Potwierdza to również analiza rynku złota publikowana przez Investors. Podczas ostatnich 43 lat przeciętny realny wzrost cen złota wyniósł ok 4,3% rocznie, co daje zysk większy niż 10 letnie obligacje amerykańskie (realny wzrost 3,7%). Ze względu na silną ujemną korelację, należy się spodziewać, że okresy charakteryzujące się wysoką rentownością obligacji amerykańskich będą jednocześnie wyróżniały się niskimi stopami zwrotu na rynku złota[vi]. Jeśli zatem spodziewamy się spadku na rynku akcji i dalszej zwyżki na rynku złota, to oznaczać może, że mimo silnych oddziaływań polityki rządowej, mechanizmy rynkowe w końcu dochodzą do głosu. 

Wnioski

Mimo realnego ryzyka inflacji należy dość ostrożnie podejmować decyzje inwestycyjne. Być może w tej właśnie chwili należy utrzymać gotówkę w portfelu i obserwować sytuację na rynku oraz ruszyć na zakupy przy spadku cen. Widoczna już na rynku korekta cen złota daje możliwość zwiększenia pozycji w kruszcach, co bez wątpienia stanowi długoterminowe zabezpieczenie kapitału. 

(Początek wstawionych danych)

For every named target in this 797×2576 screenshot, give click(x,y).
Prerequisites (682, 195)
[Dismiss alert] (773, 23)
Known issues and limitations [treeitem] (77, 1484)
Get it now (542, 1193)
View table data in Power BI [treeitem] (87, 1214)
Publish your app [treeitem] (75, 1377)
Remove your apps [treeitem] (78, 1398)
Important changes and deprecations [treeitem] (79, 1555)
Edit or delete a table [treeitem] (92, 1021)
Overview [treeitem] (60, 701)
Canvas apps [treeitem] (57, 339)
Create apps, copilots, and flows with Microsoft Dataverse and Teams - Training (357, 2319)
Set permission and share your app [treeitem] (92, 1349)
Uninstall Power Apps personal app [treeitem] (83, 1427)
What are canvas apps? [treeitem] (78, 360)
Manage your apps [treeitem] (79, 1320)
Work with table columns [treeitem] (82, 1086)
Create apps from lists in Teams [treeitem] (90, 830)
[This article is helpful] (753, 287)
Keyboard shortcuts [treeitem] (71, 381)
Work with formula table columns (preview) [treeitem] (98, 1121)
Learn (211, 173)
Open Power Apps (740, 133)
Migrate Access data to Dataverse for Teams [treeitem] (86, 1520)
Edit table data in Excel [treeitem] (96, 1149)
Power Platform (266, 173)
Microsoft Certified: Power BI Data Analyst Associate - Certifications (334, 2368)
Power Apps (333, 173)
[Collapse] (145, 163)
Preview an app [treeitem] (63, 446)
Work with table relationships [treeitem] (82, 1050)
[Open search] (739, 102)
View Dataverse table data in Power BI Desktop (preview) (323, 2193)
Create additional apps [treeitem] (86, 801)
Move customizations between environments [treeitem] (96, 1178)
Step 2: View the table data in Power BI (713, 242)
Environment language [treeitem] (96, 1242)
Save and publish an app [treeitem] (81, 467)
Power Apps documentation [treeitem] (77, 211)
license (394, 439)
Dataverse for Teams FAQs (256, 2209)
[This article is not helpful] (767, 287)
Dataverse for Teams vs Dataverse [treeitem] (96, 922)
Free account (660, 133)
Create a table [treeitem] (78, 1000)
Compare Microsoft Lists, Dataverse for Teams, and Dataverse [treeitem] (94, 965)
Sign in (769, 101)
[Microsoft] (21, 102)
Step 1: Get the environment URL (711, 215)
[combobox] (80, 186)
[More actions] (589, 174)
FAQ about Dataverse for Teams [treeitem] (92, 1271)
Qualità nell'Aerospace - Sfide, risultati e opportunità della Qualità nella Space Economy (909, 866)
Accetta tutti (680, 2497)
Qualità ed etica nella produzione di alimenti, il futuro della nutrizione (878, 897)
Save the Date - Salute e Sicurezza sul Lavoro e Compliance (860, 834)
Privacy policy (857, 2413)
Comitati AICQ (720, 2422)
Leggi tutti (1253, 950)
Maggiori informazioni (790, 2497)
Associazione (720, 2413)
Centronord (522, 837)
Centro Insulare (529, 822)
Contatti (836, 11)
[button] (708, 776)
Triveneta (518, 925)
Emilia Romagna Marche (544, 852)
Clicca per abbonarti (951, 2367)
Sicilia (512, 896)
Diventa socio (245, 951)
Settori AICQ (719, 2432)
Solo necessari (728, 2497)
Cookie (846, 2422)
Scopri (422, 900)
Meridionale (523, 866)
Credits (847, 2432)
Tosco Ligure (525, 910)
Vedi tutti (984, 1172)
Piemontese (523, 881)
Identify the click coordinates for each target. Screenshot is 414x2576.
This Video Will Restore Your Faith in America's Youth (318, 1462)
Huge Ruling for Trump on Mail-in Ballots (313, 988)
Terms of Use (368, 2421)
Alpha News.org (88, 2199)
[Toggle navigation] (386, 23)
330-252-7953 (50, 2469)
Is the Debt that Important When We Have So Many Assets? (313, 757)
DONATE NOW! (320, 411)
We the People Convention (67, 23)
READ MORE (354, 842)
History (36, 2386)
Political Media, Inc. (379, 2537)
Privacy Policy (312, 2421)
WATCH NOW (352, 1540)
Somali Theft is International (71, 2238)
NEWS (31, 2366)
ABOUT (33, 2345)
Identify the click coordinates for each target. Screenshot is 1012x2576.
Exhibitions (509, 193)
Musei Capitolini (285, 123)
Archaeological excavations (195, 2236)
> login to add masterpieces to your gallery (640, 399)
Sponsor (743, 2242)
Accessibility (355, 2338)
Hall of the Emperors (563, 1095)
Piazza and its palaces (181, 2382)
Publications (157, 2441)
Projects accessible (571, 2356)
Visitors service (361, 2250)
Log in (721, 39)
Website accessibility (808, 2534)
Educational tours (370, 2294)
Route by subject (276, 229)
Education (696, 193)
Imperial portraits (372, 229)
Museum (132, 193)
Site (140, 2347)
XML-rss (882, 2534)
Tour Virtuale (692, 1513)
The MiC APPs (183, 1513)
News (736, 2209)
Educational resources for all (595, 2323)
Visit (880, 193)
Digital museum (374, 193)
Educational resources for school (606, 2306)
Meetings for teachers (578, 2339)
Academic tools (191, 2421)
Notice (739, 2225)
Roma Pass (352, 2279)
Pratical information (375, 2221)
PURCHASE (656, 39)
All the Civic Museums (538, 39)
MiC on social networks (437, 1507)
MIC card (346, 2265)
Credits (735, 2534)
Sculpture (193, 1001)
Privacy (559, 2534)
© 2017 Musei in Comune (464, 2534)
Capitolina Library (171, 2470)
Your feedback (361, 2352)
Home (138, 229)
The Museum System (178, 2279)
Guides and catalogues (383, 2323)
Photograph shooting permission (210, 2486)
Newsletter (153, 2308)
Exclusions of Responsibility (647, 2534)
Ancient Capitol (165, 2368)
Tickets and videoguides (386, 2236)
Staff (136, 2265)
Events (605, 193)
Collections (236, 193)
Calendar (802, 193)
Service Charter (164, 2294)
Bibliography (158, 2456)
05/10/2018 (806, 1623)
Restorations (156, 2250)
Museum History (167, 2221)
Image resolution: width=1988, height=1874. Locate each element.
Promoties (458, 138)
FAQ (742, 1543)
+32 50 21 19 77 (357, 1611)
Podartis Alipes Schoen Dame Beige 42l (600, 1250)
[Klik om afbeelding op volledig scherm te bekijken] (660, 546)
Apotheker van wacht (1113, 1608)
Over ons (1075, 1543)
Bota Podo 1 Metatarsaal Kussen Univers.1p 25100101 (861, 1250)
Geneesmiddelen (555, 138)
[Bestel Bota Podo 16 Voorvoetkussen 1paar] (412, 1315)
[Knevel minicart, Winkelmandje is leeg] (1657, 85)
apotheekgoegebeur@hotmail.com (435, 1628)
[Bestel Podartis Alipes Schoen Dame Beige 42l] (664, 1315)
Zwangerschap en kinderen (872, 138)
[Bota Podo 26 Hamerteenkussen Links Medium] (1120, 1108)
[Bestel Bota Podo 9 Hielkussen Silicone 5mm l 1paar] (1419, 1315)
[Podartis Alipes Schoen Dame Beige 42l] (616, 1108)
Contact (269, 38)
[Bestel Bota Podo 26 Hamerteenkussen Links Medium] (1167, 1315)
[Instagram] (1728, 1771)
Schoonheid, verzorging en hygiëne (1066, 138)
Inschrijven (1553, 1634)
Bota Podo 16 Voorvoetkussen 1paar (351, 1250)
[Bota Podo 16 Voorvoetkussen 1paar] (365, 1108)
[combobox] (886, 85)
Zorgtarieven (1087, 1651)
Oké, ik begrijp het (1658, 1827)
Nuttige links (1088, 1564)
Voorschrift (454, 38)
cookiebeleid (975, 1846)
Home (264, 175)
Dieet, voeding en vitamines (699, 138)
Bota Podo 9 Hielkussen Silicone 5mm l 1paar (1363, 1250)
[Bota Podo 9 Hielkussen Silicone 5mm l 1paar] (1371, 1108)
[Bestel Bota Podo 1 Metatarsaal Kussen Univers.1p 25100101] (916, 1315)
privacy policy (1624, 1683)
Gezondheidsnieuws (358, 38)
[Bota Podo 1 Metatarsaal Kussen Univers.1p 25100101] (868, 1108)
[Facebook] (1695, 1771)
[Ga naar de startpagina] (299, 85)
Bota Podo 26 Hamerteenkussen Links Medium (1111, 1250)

Niniejszy artykuł prezentuje indywidualne poglądy jego autora i nie stanowi doradztwa inwestycyjnego.


[i] BLYSKI ” RYNKI WSCHODZACE(RW) versus OCIEPLONE-NA-RAZIE PROSEKTORIUM GPW. AURUM, luty 2021.

[ii] https://www.investing.com/analysis/mark-cuban-and-the-cubes-200531316

[iii] BLYSKI ” Akcje-Obligi-Zloto-Nieruchomosci czyli CO DALEJ?”, AURUM, kwiecień 2021.

[iv] BLYSKI ” Akcje-Obligi-Zloto-Nieruchomosci czyli CO DALEJ?”, AURUM, kwiecień 2021.

[v] BLYSKI ” Akcje-Obligi-Zloto-Nieruchomosci czyli CO DALEJ?”, AURUM, kwiecień 2021.